■ SOURCE EXCERPT
□ □ □ □ □ □ □

In addition to traditional foreground extraction methods, this paper also employs deep learning networks to extract foreground images. The advantage of using YOLACT to extract foreground images from video frames lies in its strong real-time performance, which enables almost real-time foreground extraction. Moreover, YOLACT has high robustness and can adapt to different scenes and complex backgrounds. Using YOLACT for foreground extraction from video frames can produce high-quality foreground images, thus improving the accuracy and efficiency of subsequent processing. Based on the ideas of Mask-RCNN and FCN, YOLACT achieves foreground image extraction through multi-level feature fusion and segmentation. Compared to traditional threshold-based segmentation methods, YOLACT performs better in handling complex scenes and motion blur, resulting in higher quality foreground images. The specific experimental results are presented in the fifth and sixth rows of the Figure 8. This paper fine-tunes the YOLACT network and introduces a mask generation module to meet the requirements of the proposed method. Due to the need for obtaining the foreground mask of grayscale images in this paper, a foreground mask generation module was added to the YOLACT network to meet the requirements of the technique. Additionally, Otsu foreground extraction and adaptive threshold methods were attempted to extract the foreground image generated by YOLACT, but the results were not satisfactory (as shown in the
Figure 7). Therefore, a new foreground mask generation module was designed in this paper to generate more ideal mask images based on image features. The specific experimental results are presented in the seventh and eighth rows of the
Figure 8.
Why do we need to fuse these two types of features? Let’s take a look at the content shown in
Figure 9, both methods have their own limitations. The proposed method in this paper aims to fuse AGMM and YOLACT to obtain a more precise and comprehensive foreground map. From
Figure 8 and
Figure 9, it can be observed that the AGMM technique has robustness to changes in illumination and can effectively handle noise caused by such changes. Moreover, it performs very well for stationary objects or scenes with minimal changes. YOLACT technique utilizes deep learning techniques to achieve more accurate object detection and segmentation, resulting in high-quality foreground images with high precision. As shown in
Figure 9, YOLACT can extract more detailed foreground information during object detection, which enhances its accuracy in foreground extraction. Meanwhile, it can be observed from
Figure 8 that YOLACT has a lower recognition rate and may not even recognize low-light targets. However, although AGMM extracts a relatively rough foreground, it can identify every minor change in the target. Therefore, this paper proposes a fusion of target images extracted by YOLACT and AGMM to obtain a rich foreground image with high quality and accuracy. The specific experimental results are presented in the ninth and tenth rows of the
Figure 8.

□ □ □ □ □ □ □

■ AIM 1
In the foreground extraction excerpt, why does the proposed method fuse YOLACT and AGMM? Explain in one to three sentences.

■ RECORD SET
□ □ □ □ □ □ □

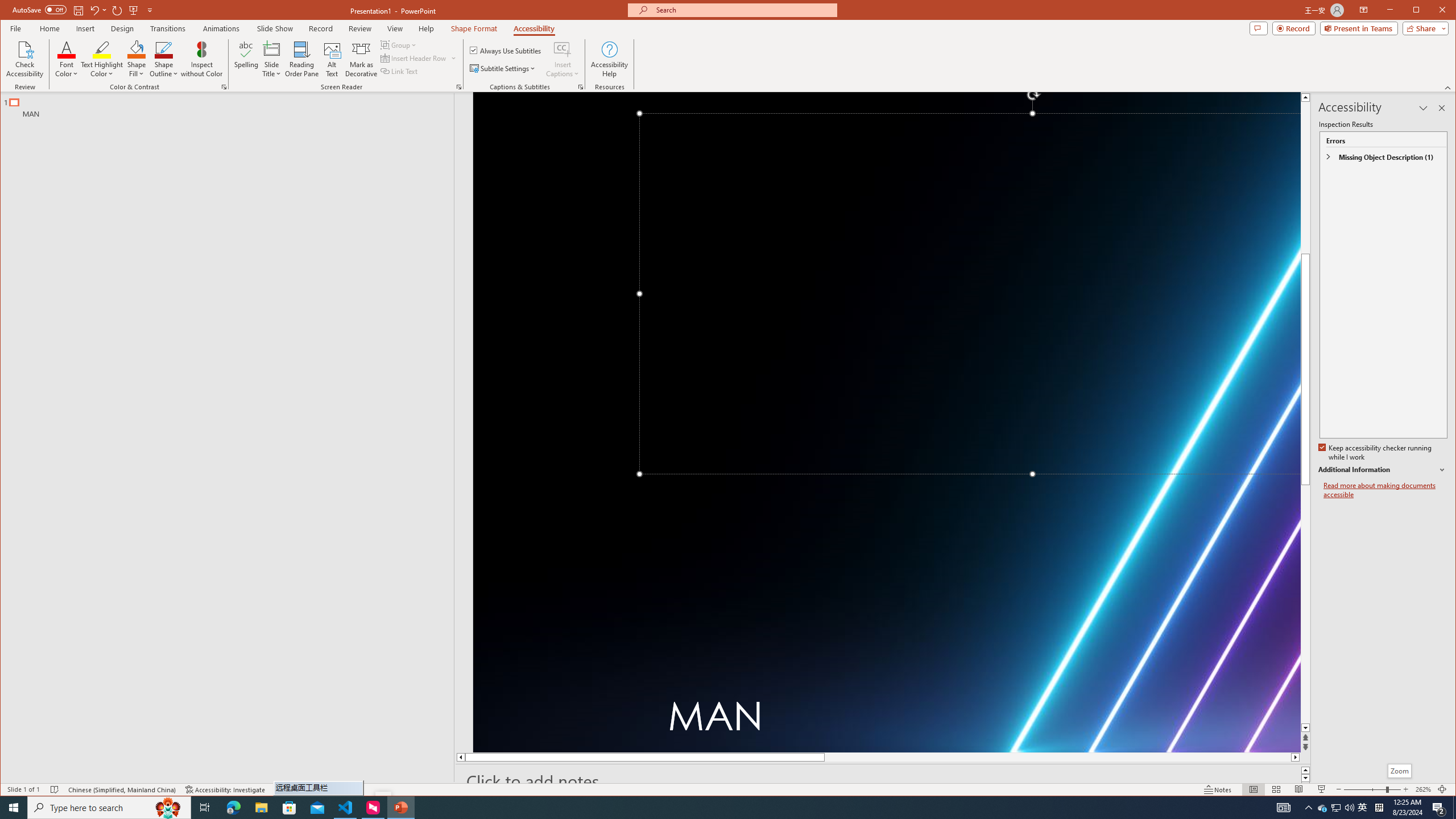 The image size is (1456, 819). I want to click on 'Start', so click(14, 806).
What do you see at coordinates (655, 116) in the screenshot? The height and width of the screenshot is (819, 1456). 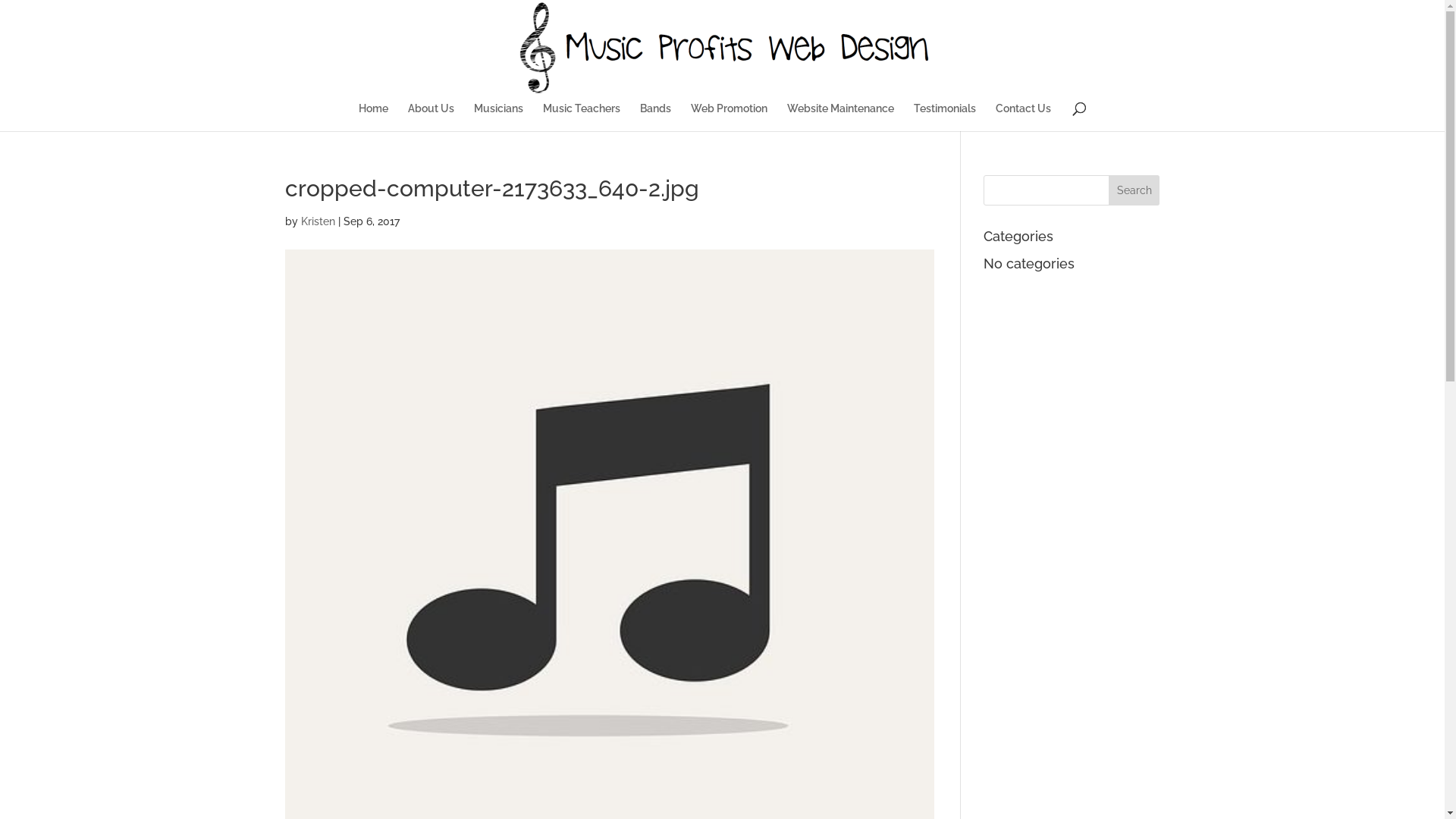 I see `'Bands'` at bounding box center [655, 116].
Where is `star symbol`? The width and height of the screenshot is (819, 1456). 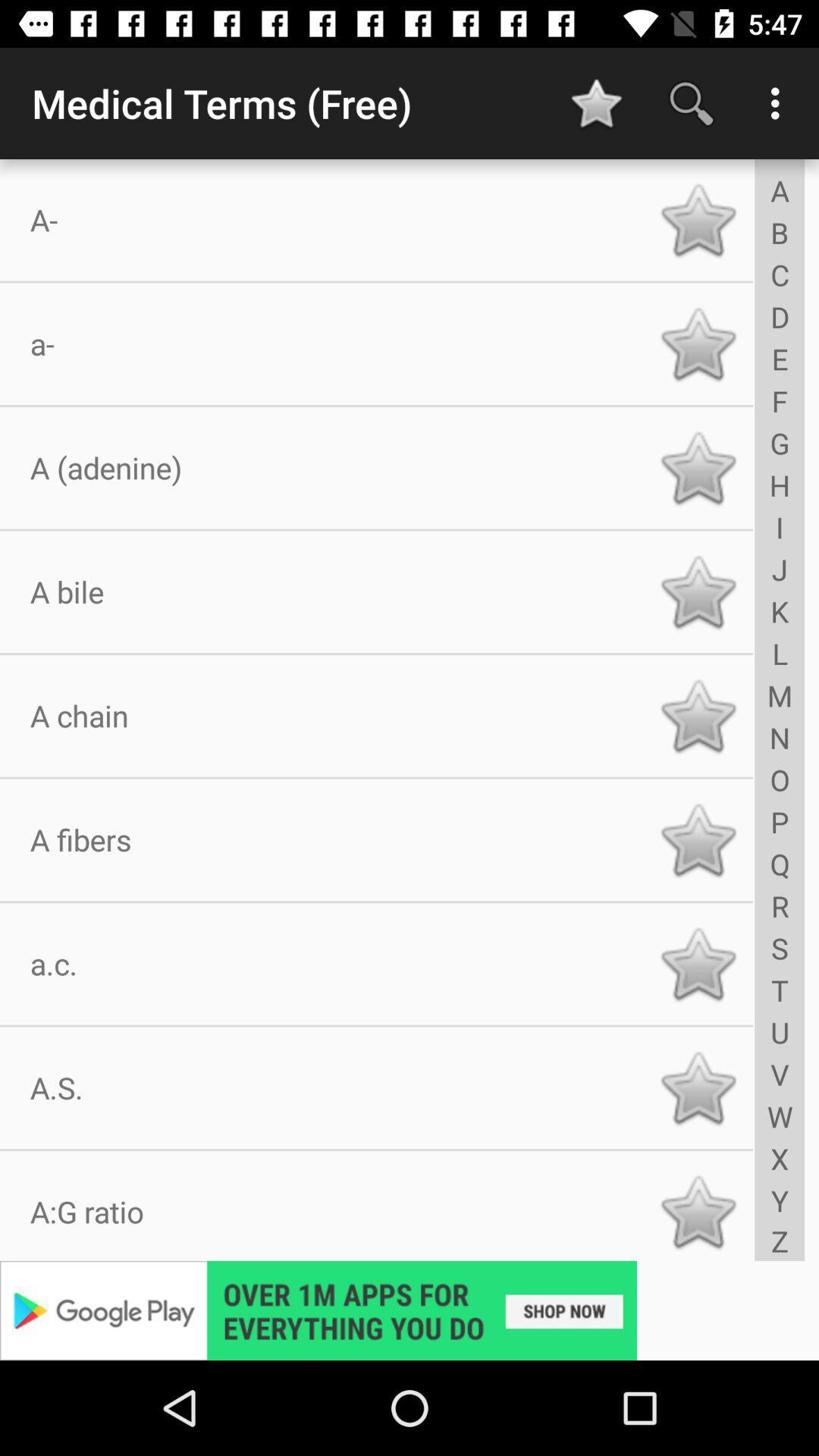
star symbol is located at coordinates (698, 591).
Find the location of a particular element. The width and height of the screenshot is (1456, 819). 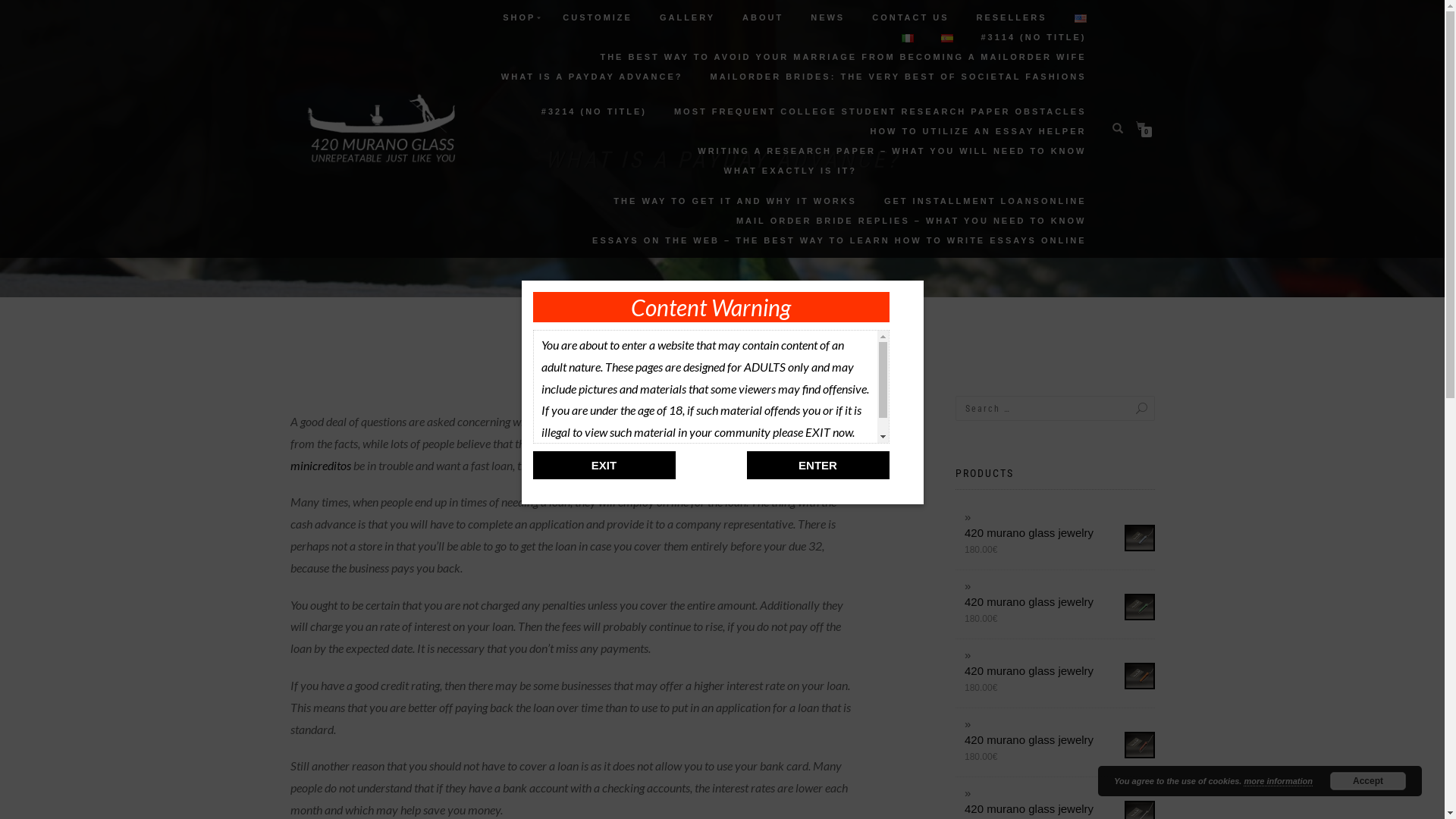

'CUSTOMIZE' is located at coordinates (596, 17).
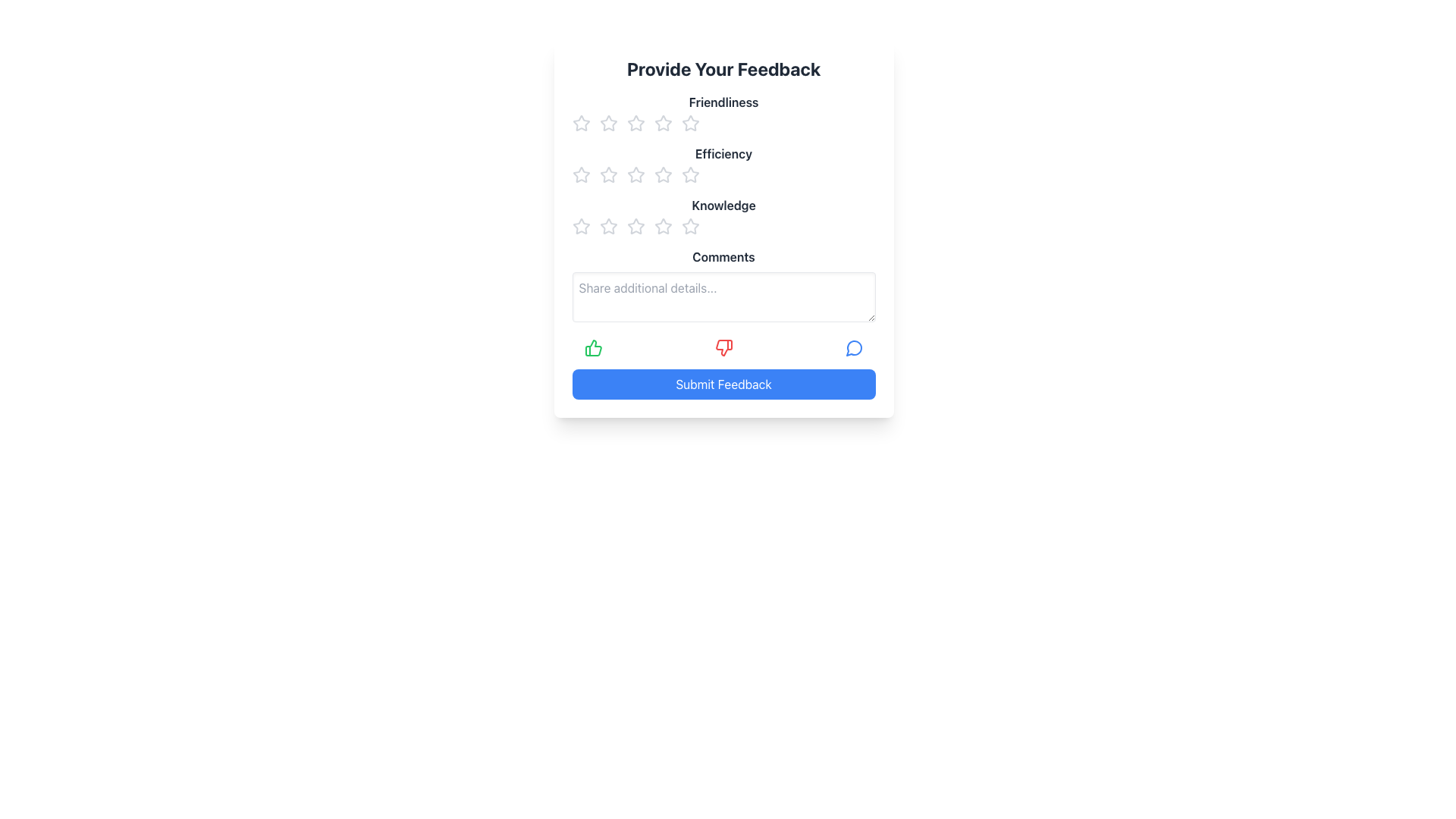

□ □ □ □ □ □ □

■ AIM 2
Convert the stretch of records from the line containing "height of the screenshot is (819, 1456)." through the end of the records into a two-column CSV with the columns request and answer. Make one row per request, put each value in a single quoted field with line breaks replaced by spaces, and leave the pictures out.

■ CORRECT RESPONSE 1
Each technique has its own limitations. YOLACT extracts detailed, high-precision foregrounds but has a lower recognition rate and may miss low-light targets. AGMM's foreground is rougher, but it identifies every minor change in the target and is robust to illumination changes, so fusing the two gives a rich foreground image with high quality and accuracy.

■ CORRECT RESPONSE 2
request,answer
"Where is `star symbol`? The width and height of the screenshot is (819, 1456).","star symbol is located at coordinates (698, 591)."
"Find the location of a particular element. The width and height of the screenshot is (1456, 819).","'CUSTOMIZE' is located at coordinates (596, 17)."